## Goal 1
Reproduce the passage about the curry restaurant, starting at "Signboard outside the" and ending at "line. (© Agnes Tandler)", and swap "stool" for "chair".
─── Passage given
If you want to eat at Japan's highest-ranking curry restaurant, you need luck and a lot of time. Most people arrive at Tomato well before noon because the place sells out fast. For a start, the restaurant only has 15 seats of which half stay mostly empty. With two chairs at the counter and twelve around three tables, only between four or five parties can be served at the same time. Patience and planning are therefore key. 

At 12:10 on a chilly weekday, eleven people are in line on the pavement opposite Tomato. There is not enough space to form a proper line in front of the restaurant, which only has a simple sign that says: "English Curry and European Stew." 

Ten minutes later, Mrs Omino, the owner's wife and only other staff member, comes out to close the line with a small chair she puts up just behind me. What a stroke of luck! No more lunch places for today after my turn. The young man in front of me is reading a college science textbook, calmly underlining with a yellow marker. Most people in the line today are young men, the sort that would go to a comic-con event.

Signboard outside the restaurant. (© Agnes Tandler)
A stool with a tag saying "Lunch service is now closed" marks the end of the line. (© Agnes Tandler)

Time-Tested Recipes

The place opened in 1982 and the recipes have remained the same — and so have the furniture, the plates, and the cutlery. The menu has not changed much either over the decades. Adding to the retro atmosphere is the cute tomato sign designed by chef and owner Kyoji Omino. Trained in French cuisine, Omino graduated from culinary school and worked for a famous Ginza restaurant, until he decided to set up his own shop in Tokyo's Suginami Ward, West of Shinjuku, together with his wife.

For his curries, Omino uses 36 different kinds of spices without grinding them. He also adds more than a dozen vegetables, herbs, and fruits to his base of fond de veau (veal stock). He cooks everything for hours on end to produce his rich, creamy trademark sauce. He spares neither time nor effort in his old-fashioned preparations. This is slow-cooked food before slow cooking became a buzzword.

Tomato's handwritten menu (© Agnes Tandler)

Top Curry Spot

Tomato has a long track record of achievements. It was placed on the Michelin Bib Gourmand list in 2017. On Tabelog, Japan's famous restaurant review site that doesn't take prisoners, it has a stellar 3.93 rating. In fact, it wins a Tabelog award every single year. Tomato has also been featured on NHK World in the TV series The Professionals in 2018. On Tabelog, it features as the number one curry restaurant in its category — and the list has more than 20,000 curry restaurants in Japan.
──────
## Goal 2
Restate the listing word for word, starting at its first line and ending with the line that contains "(x=895, y=196)".
─── Input material
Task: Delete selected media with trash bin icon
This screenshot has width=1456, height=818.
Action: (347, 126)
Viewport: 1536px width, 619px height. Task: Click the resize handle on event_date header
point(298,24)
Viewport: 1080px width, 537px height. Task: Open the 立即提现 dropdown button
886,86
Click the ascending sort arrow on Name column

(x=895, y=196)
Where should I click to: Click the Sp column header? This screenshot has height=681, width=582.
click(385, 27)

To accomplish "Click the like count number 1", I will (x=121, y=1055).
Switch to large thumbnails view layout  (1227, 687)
──────
## Expected output 1
Signboard outside the restaurant. (© Agnes Tandler)
A chair with a tag saying "Lunch service is now closed" marks the end of the line. (© Agnes Tandler)

## Expected output 2
Task: Delete selected media with trash bin icon
This screenshot has width=1456, height=818.
Action: (347, 126)
Viewport: 1536px width, 619px height. Task: Click the resize handle on event_date header
point(298,24)
Viewport: 1080px width, 537px height. Task: Open the 立即提现 dropdown button
886,86
Click the ascending sort arrow on Name column

(x=895, y=196)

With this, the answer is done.